Aim of the exercise: Reproduce the material below verbatim, everything from the line containing "has width=2576, height=1316." down to the line containing "Looking at the image, I should click on (651, 637).", both of those lines included, and nothing else.

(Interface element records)

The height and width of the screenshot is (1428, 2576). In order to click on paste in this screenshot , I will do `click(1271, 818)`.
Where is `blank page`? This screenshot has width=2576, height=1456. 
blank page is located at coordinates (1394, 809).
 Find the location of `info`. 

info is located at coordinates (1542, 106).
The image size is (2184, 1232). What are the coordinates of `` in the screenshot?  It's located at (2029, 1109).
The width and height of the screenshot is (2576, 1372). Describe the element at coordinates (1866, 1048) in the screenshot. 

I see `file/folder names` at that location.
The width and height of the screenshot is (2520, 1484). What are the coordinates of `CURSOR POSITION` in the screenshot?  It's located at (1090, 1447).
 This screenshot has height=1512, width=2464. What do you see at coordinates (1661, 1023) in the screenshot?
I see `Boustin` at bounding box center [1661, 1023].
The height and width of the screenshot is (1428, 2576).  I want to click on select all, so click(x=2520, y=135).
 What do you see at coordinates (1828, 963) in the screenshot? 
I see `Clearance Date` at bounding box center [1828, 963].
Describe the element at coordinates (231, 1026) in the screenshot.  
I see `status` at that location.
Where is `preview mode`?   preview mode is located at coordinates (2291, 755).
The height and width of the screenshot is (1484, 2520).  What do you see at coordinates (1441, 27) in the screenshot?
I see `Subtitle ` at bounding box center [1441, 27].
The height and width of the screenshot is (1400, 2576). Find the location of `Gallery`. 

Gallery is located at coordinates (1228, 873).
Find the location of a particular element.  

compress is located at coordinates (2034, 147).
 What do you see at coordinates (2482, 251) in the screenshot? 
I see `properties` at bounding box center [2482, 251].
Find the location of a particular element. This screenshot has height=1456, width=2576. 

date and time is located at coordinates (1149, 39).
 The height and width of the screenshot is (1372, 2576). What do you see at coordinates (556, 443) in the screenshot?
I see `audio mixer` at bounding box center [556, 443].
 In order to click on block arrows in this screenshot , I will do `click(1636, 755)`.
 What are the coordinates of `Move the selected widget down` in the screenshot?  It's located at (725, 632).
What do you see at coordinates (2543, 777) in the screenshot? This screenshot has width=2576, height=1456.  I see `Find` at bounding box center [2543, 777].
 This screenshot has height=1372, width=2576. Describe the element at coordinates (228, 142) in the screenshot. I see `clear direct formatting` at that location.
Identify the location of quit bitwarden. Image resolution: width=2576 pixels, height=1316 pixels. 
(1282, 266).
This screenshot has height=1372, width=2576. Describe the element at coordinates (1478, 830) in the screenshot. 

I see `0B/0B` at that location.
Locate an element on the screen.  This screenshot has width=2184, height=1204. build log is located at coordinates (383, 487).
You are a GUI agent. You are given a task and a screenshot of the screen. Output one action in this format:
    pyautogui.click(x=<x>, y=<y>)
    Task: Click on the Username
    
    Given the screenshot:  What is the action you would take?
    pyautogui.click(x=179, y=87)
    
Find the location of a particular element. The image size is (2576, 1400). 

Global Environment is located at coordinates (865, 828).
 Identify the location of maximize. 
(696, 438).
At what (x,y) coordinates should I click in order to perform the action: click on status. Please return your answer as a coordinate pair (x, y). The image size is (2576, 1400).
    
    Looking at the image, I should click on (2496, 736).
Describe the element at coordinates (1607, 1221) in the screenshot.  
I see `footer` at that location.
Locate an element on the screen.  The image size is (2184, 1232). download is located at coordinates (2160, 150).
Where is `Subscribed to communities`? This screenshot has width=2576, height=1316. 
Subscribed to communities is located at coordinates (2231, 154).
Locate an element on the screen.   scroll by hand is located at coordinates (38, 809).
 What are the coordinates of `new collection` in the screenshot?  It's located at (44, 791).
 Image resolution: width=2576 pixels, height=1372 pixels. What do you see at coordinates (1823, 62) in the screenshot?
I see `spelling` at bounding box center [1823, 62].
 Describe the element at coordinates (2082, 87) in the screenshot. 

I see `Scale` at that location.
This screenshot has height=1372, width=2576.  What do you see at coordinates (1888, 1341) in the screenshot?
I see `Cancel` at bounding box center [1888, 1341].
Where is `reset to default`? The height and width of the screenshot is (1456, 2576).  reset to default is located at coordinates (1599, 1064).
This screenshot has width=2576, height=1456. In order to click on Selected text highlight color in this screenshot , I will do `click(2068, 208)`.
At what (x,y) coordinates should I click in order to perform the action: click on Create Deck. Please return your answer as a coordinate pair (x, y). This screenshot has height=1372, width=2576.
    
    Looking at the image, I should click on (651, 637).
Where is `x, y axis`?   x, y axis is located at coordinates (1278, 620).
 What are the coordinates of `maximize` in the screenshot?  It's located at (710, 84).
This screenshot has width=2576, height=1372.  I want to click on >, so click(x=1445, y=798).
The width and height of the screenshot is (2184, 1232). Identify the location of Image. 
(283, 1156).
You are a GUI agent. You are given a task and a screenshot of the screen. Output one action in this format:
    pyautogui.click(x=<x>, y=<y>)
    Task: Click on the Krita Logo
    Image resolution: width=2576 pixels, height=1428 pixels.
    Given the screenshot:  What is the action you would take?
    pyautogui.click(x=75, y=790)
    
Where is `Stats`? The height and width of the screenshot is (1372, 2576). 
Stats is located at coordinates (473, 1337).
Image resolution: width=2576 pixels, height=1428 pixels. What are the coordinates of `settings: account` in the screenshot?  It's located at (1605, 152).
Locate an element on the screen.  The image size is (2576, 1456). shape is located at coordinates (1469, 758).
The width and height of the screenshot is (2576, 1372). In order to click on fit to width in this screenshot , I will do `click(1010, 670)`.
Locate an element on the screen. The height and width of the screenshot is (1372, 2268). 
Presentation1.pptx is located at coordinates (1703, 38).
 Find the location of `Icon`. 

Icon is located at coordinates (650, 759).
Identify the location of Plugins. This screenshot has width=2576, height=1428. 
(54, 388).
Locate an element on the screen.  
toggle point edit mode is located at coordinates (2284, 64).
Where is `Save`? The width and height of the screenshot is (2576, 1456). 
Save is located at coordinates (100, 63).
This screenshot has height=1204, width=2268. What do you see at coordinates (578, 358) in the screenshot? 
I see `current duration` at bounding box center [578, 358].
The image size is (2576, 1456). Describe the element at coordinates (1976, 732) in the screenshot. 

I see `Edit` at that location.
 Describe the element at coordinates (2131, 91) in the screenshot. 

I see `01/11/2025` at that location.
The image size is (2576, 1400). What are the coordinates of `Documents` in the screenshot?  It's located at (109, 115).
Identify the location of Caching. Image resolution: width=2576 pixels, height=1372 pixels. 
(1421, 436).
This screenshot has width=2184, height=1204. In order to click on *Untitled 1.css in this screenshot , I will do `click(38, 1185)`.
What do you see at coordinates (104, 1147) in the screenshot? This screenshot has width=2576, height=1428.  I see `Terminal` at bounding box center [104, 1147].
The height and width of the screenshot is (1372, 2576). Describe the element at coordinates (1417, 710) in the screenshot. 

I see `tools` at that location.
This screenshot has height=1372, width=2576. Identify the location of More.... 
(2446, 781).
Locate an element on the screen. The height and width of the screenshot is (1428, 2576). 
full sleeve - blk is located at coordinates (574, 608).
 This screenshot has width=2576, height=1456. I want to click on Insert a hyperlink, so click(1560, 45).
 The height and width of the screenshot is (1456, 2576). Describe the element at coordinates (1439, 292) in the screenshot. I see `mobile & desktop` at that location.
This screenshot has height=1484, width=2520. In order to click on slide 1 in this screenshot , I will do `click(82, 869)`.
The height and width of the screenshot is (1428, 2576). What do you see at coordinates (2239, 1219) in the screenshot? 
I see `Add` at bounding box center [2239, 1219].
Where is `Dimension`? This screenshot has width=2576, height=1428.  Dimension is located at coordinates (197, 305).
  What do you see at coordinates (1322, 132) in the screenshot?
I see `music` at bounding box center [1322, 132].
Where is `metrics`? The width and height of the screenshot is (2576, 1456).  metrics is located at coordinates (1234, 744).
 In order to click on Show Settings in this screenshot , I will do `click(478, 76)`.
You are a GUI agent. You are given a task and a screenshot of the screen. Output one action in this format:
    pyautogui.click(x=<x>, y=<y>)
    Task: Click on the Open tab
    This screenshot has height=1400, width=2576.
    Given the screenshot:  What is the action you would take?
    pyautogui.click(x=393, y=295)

Solution:
Where is `Subscribed to communities`? This screenshot has width=2576, height=1316. 
Subscribed to communities is located at coordinates (2231, 154).
Locate an element on the screen.   scroll by hand is located at coordinates (38, 809).
 What are the coordinates of `new collection` in the screenshot?  It's located at (44, 791).
 Image resolution: width=2576 pixels, height=1372 pixels. What do you see at coordinates (1823, 62) in the screenshot?
I see `spelling` at bounding box center [1823, 62].
 Describe the element at coordinates (2082, 87) in the screenshot. 

I see `Scale` at that location.
This screenshot has height=1372, width=2576.  What do you see at coordinates (1888, 1341) in the screenshot?
I see `Cancel` at bounding box center [1888, 1341].
Where is `reset to default`? The height and width of the screenshot is (1456, 2576).  reset to default is located at coordinates (1599, 1064).
This screenshot has width=2576, height=1456. In order to click on Selected text highlight color in this screenshot , I will do `click(2068, 208)`.
At what (x,y) coordinates should I click in order to perform the action: click on Create Deck. Please return your answer as a coordinate pair (x, y). This screenshot has height=1372, width=2576.
    
    Looking at the image, I should click on (651, 637).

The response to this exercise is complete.